The Dow Jones Industrial Average fell as much as 800 points during Wednesday’s session, with the S&P 500 and Nasdaq also sliding, after Trump told reporters at the NATO summit in Ankara that he now considers the US-Iran ceasefire “over.” The comments came hours after Iran struck US-linked sites in Kuwait and Bahrain, in retaliation for new US airstrikes on Iran’s coast. Markets had spent weeks pricing in a fragile but holding truce; Trump’s remarks reversed that assumption within minutes.
Market Data Today
What Trump Said That Triggered the Selloff
Speaking alongside NATO Secretary General Mark Rutte, Trump said of the memorandum of understanding with Iran: “I think it’s over. I don’t want to deal with them anymore.” He later added that US forces could strike Iran again that same night. Defense Secretary Pete Hegseth said the military was ready to hit Iran “even more, even deeper” if ordered. Investors read the combination as a real risk of the war reigniting, rather than the limited tit-for-tat exchanges seen in prior weeks.
How Much Did Oil Prices Rise?
Oil was the fastest-moving market. International Brent crude jumped as much as 8%, briefly trading above $80 a barrel, while US West Texas Intermediate crude rose more than 6%. The move came right after the US Treasury revoked the license that had allowed Iran to sell oil under the memorandum, adding a supply-side shock on top of the war-risk premium. Energy stocks were the only clear winners in an otherwise red session, with the S&P 500 energy sector up more than 2%.
Why Gold Fell Even as Stocks Dropped
Unusually, gold did not rally with the bad news. Prices slipped for a fourth straight session, falling more than 20% since the Iran war began in February, as investors continued unwinding earlier “safe-haven” bets that had pushed gold to record highs. That gap between a falling stock market and falling gold is itself a signal: traders are treating this as an oil-and-inflation shock rather than the kind of broad flight-to-safety event that usually lifts gold.
What This Means for Inflation and the Economy
The International Monetary Fund cut its 2026 global growth forecast to 3%, down from 3.5%, pointing to the energy shock from the Iran war as a key drag, even as AI-related investment partly offsets it.
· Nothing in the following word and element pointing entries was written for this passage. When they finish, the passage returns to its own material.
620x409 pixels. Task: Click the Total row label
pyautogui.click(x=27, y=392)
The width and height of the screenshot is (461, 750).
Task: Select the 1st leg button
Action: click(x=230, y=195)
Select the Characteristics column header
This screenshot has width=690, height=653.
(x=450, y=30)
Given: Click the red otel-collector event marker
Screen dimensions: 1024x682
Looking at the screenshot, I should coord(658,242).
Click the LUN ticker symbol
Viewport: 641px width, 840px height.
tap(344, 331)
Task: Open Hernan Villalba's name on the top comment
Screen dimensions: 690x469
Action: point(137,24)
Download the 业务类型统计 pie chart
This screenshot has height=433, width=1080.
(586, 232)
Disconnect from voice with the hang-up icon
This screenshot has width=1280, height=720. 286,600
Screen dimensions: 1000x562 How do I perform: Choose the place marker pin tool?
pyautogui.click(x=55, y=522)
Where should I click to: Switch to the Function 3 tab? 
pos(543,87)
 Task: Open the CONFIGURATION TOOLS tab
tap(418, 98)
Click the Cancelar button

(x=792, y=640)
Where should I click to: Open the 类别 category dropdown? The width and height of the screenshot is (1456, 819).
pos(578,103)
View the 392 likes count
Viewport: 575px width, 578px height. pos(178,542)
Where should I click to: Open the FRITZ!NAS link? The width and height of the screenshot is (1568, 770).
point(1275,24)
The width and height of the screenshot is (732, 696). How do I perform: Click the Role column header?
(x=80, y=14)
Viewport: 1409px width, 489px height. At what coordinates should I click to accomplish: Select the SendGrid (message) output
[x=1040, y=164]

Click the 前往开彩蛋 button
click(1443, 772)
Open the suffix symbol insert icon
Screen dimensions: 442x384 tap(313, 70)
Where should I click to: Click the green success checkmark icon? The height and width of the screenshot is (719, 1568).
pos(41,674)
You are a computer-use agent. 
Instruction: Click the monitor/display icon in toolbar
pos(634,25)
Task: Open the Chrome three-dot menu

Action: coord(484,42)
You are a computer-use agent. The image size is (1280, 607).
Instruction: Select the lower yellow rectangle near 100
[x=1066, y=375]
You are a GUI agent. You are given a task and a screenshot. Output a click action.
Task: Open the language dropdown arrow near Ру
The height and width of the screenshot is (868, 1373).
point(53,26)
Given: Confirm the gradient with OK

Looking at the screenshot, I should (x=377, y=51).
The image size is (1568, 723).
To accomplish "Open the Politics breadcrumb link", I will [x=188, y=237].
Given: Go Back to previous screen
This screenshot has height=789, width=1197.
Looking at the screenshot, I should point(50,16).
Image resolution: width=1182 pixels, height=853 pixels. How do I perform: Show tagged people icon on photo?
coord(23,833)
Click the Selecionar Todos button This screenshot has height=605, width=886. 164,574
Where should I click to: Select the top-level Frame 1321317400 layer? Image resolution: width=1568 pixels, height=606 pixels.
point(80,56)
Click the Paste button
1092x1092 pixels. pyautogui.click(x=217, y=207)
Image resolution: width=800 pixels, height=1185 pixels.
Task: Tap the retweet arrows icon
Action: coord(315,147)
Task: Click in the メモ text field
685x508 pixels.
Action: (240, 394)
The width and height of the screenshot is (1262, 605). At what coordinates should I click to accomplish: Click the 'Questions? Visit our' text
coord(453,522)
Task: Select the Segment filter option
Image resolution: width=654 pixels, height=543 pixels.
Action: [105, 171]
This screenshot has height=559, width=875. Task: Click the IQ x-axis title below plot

Higher oil prices tend to feed directly into inflation, which is why government bond yields jumped Wednesday: investors are pricing in a longer period of elevated prices, not just a one-day scare.
Which Stocks Are Winning and Losing
Energy producers such as Diamondback Energy, Occidental Petroleum, and Valero Energy gained as crude prices rose. Technology names broadly fell as investors rotated out of risk; chipmakers including Micron and Sandisk were among the session’s steepest decliners. The pattern is typical of an oil-shock selloff: energy up, growth and tech stocks down, as higher input costs and higher rates weigh more heavily on companies priced for future earnings.
For Reference: Today’s Market Snapshot
- Dow Jones: down as much as 800 points intraday
- S&P 500: down roughly 0.5-1%
- Nasdaq: roughly flat to slightly lower
- Brent crude: up as much as 8%, above $80/barrel
- WTI crude: up more than 6%, above $74/barrel
- Gold: down for a 4th straight session, near $4,157/oz
Frequently Asked Questions
Why is the stock market down today?
Because President Trump said the US-Iran ceasefire is “over,” raising fears the war could restart and pushing oil prices sharply higher, which hurts stocks broadly.
Why are oil prices going up?
Iran’s war status directly affects the Strait of Hormuz, a route for about a fifth of the world’s oil. The US also revoked Iran’s oil-sale license this week, adding a separate supply shock.
Is this a crash or a normal correction?
As of Wednesday’s session, this is a sharp single-day selloff tied to one news event, not a multi-day crash. Markets have moved on similar Iran headlines several times in 2026 and partly recovered each time.
Did gold go up because of the war?
No — gold actually fell, continuing a multi-session decline as investors unwind earlier safe-haven positions built up earlier in the war.